• Task prompt
In the copy, include exactly the lines from the one with "This screenshot has height=507, width=900." through the end of the data and no others, both ends kept, with every picture left out.

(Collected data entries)
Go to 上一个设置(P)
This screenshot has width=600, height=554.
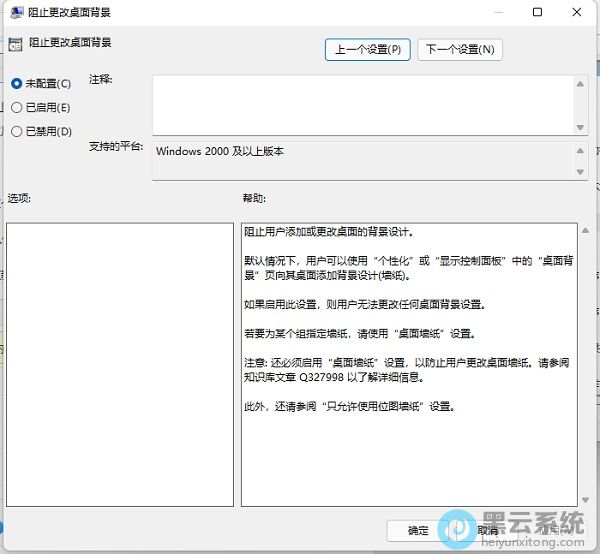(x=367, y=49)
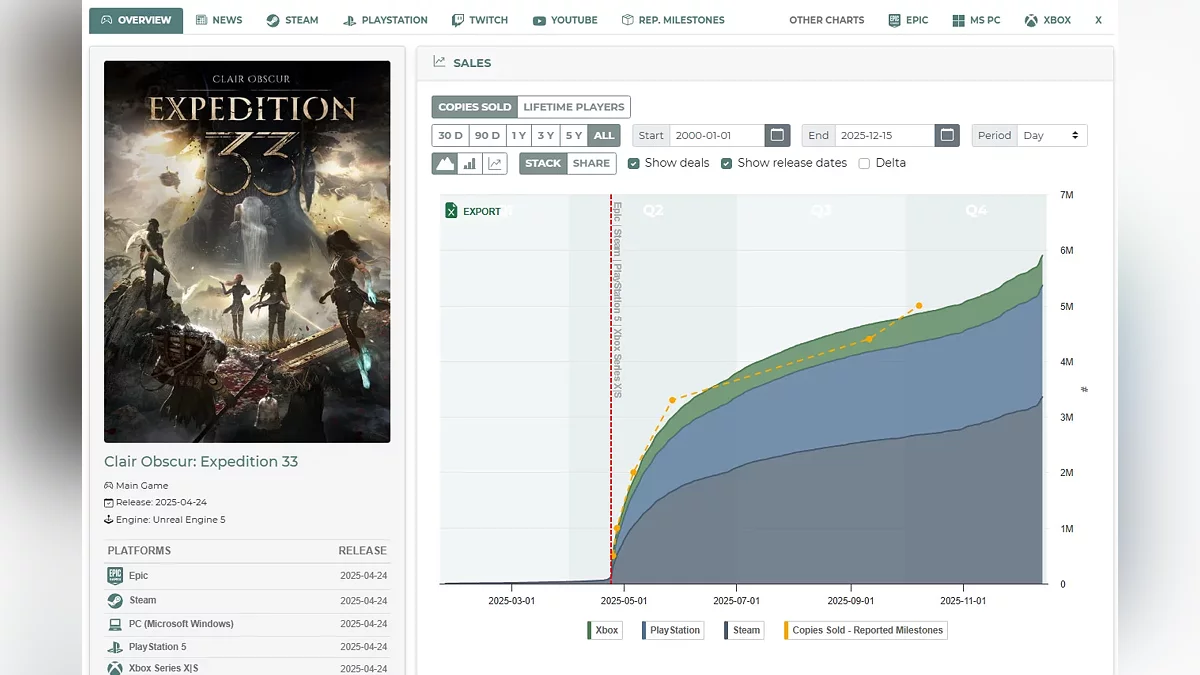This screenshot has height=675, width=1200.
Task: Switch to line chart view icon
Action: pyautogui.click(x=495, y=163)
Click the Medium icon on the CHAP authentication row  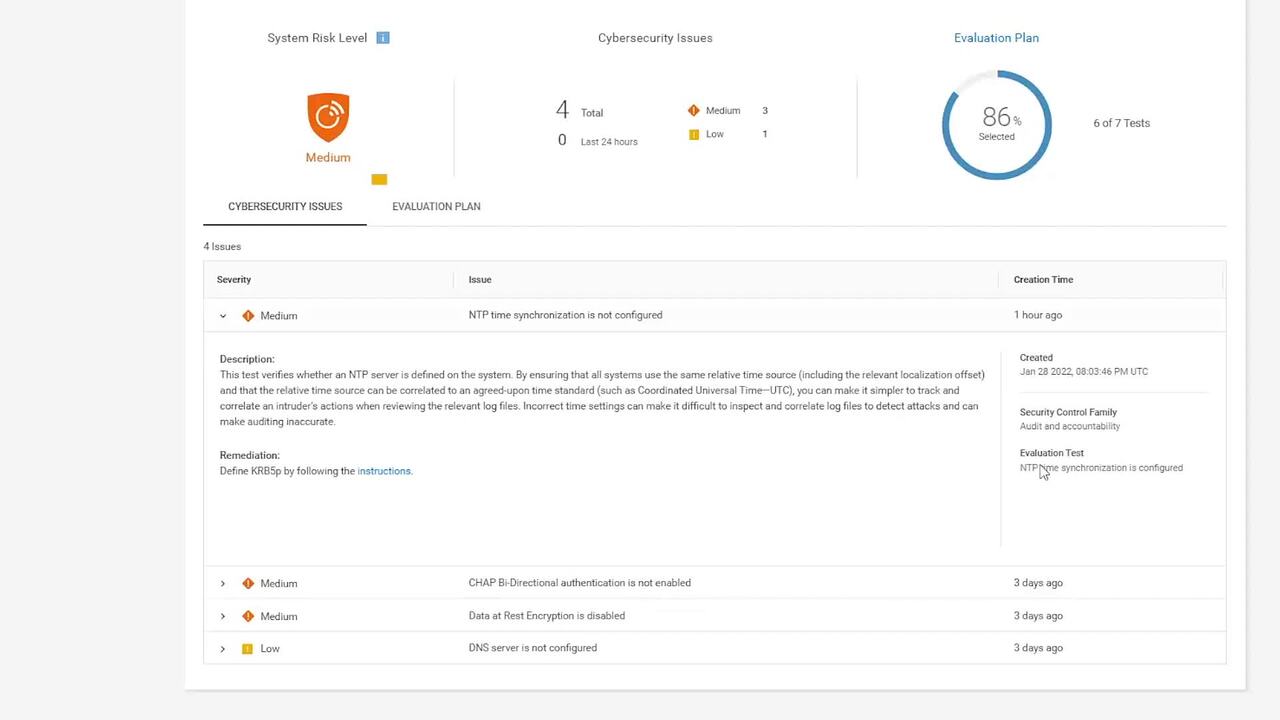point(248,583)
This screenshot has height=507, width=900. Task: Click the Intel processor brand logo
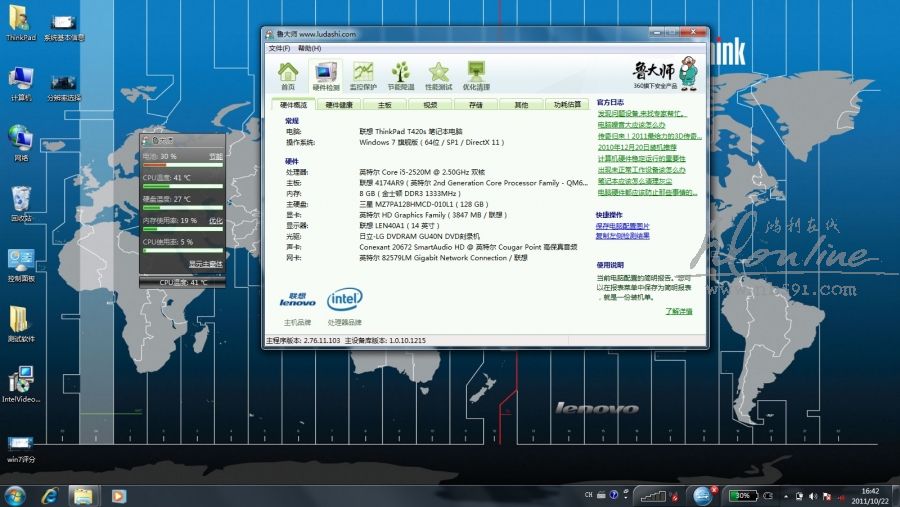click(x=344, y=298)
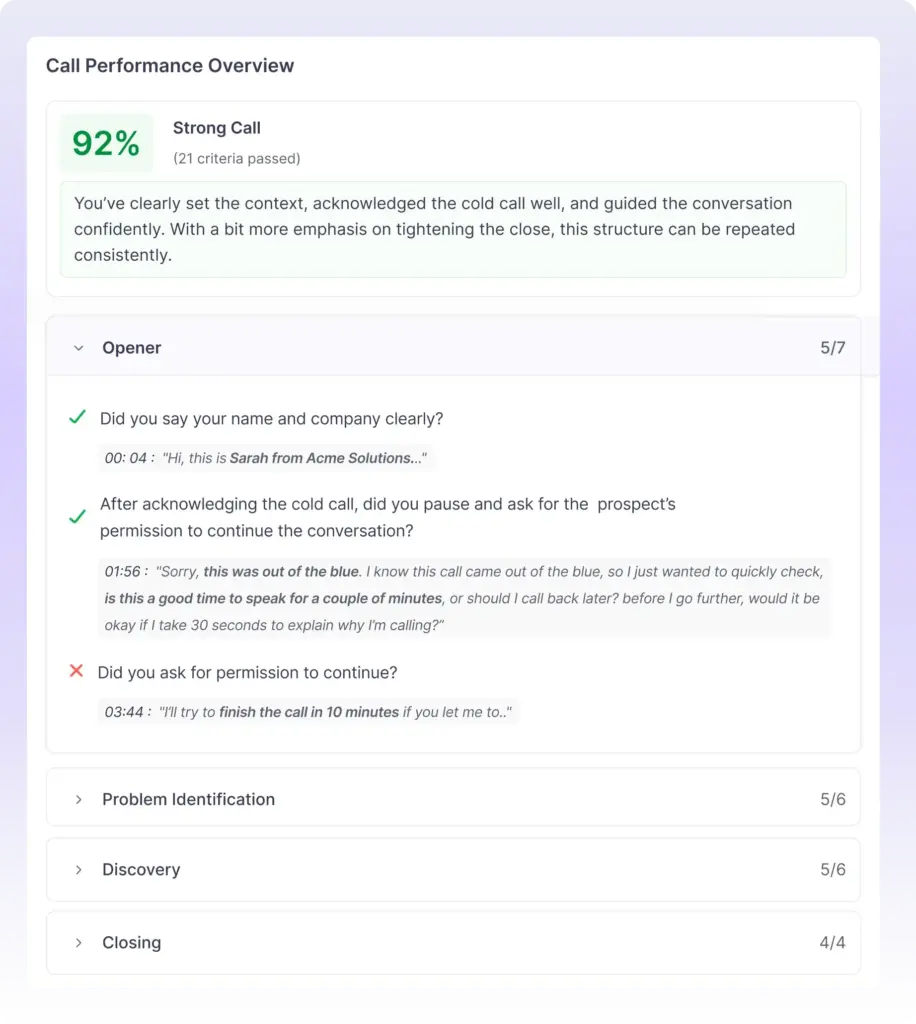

• Response below
This screenshot has height=507, width=900. Task: Click the Intel processor brand logo
click(x=344, y=298)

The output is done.